> _Problem details_
Take the material below and restate it word for word, stopping after the line in which "This screenshot has height=386, width=520." occurs.

————

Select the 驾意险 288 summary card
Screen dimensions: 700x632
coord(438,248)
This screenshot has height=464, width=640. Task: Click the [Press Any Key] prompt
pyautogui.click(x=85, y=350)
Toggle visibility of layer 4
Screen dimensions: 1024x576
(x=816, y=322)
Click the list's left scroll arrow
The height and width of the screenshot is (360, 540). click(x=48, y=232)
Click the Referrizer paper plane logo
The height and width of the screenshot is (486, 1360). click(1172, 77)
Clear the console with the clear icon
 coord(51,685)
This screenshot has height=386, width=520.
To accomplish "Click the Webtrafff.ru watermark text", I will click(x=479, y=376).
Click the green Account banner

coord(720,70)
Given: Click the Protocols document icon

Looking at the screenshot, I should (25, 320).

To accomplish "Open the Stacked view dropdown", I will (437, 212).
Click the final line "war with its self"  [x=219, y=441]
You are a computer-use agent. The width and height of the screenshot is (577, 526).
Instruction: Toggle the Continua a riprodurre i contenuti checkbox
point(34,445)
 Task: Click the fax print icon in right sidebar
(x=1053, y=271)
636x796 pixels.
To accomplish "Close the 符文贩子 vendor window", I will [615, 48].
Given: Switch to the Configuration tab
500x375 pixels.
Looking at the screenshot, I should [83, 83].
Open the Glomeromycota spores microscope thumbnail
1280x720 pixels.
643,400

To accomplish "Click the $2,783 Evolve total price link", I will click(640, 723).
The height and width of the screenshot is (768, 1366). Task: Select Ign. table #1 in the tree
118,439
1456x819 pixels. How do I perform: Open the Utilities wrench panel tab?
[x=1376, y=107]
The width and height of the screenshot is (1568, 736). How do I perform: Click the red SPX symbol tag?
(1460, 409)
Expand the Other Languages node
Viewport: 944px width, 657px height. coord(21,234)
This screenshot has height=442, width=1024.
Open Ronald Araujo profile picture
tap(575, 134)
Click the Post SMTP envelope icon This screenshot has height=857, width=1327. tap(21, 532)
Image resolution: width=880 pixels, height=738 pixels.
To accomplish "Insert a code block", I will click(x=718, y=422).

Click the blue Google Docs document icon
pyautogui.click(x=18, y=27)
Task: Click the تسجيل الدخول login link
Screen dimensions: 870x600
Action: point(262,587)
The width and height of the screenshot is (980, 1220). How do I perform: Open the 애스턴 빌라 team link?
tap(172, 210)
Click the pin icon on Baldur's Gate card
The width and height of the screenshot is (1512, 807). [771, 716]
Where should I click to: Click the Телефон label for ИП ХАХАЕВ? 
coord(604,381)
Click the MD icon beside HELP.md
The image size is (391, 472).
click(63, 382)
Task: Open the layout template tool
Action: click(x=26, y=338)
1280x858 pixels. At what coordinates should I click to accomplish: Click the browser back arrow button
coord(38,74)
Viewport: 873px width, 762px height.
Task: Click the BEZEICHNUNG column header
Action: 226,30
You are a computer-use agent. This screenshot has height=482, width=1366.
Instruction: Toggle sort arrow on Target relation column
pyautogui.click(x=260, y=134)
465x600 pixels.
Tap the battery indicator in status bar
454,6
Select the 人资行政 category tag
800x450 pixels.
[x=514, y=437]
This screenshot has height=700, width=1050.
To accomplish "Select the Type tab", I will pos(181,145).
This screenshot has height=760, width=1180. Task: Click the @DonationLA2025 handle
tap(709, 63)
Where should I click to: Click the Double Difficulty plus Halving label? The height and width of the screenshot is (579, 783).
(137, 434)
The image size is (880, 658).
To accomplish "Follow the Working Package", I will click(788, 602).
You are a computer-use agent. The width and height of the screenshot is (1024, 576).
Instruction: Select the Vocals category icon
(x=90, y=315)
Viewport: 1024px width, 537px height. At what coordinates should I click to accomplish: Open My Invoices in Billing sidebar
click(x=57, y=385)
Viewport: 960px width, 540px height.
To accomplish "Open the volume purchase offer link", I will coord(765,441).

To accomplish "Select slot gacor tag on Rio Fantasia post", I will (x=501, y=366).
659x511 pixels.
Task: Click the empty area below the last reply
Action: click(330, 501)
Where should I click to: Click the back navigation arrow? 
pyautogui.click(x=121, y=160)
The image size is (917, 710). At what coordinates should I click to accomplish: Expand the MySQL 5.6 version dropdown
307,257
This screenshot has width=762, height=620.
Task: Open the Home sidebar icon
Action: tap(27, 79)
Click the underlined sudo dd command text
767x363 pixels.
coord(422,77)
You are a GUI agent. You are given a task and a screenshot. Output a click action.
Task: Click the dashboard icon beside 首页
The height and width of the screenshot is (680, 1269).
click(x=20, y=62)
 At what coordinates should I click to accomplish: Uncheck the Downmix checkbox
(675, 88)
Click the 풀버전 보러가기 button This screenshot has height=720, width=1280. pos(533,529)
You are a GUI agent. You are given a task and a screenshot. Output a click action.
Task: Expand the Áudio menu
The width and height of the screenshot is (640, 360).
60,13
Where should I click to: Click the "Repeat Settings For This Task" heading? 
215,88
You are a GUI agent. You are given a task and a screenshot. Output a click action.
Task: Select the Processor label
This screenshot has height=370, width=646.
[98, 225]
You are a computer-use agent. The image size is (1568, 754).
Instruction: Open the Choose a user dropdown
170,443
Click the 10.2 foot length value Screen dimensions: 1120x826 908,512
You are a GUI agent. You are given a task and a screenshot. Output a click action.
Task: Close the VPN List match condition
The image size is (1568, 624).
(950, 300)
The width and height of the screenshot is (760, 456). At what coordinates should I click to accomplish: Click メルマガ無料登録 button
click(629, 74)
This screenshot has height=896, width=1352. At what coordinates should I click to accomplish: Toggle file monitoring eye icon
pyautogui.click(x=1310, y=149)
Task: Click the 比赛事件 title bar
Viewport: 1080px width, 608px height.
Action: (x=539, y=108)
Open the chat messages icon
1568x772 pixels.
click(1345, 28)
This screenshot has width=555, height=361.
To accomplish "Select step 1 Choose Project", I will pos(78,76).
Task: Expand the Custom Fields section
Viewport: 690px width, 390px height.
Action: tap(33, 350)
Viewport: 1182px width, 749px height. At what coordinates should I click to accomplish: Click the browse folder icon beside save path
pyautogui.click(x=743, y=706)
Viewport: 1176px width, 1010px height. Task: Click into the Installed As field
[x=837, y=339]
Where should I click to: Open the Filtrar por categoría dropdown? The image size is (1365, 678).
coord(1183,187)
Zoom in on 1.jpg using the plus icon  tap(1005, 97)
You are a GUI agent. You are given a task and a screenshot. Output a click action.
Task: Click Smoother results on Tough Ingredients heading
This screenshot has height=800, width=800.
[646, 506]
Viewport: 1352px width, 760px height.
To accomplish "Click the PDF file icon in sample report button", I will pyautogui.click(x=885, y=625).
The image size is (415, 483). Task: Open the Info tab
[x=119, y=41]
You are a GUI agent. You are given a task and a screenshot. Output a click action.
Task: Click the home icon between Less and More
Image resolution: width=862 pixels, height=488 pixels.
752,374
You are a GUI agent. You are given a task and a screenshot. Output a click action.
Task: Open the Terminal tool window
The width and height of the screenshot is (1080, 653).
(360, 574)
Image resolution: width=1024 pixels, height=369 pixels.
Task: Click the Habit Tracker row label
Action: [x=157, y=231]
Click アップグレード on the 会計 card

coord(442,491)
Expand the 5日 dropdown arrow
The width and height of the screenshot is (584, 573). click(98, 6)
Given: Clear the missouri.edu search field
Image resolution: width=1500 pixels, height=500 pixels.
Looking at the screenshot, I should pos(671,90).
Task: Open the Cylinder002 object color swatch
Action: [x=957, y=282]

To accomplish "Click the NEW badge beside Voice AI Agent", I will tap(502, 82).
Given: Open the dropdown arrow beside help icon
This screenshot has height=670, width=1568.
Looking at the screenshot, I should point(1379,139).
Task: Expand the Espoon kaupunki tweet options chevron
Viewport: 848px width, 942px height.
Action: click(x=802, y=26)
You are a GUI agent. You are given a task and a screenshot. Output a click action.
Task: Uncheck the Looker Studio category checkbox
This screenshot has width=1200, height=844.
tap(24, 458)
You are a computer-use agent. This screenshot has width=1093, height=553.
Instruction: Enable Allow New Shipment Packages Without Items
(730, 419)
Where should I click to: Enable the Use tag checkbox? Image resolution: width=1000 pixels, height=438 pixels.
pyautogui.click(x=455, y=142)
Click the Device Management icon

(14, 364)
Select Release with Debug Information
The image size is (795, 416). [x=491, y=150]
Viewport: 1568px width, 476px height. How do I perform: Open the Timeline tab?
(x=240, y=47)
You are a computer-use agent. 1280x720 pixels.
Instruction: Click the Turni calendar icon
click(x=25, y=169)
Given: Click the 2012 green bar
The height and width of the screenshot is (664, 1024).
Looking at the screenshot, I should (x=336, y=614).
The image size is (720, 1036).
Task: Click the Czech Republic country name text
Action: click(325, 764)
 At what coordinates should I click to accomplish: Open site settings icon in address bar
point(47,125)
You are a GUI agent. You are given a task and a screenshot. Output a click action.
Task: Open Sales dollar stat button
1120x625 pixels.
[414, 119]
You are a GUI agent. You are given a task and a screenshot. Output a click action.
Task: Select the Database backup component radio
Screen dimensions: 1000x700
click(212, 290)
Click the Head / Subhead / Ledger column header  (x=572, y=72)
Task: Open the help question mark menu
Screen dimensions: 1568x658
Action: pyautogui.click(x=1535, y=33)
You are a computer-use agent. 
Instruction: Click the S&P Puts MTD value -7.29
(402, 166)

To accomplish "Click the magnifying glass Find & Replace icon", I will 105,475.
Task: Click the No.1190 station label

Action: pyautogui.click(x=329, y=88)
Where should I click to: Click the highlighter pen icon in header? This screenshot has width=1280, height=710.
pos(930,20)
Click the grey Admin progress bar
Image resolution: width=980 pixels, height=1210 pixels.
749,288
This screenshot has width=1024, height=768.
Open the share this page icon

————

> _Exercise solution_
Select the 驾意险 288 summary card
Screen dimensions: 700x632
coord(438,248)
This screenshot has height=464, width=640. Task: Click the [Press Any Key] prompt
pyautogui.click(x=85, y=350)
Toggle visibility of layer 4
Screen dimensions: 1024x576
(x=816, y=322)
Click the list's left scroll arrow
The height and width of the screenshot is (360, 540). click(x=48, y=232)
Click the Referrizer paper plane logo
The height and width of the screenshot is (486, 1360). click(1172, 77)
Clear the console with the clear icon
 coord(51,685)
This screenshot has height=386, width=520.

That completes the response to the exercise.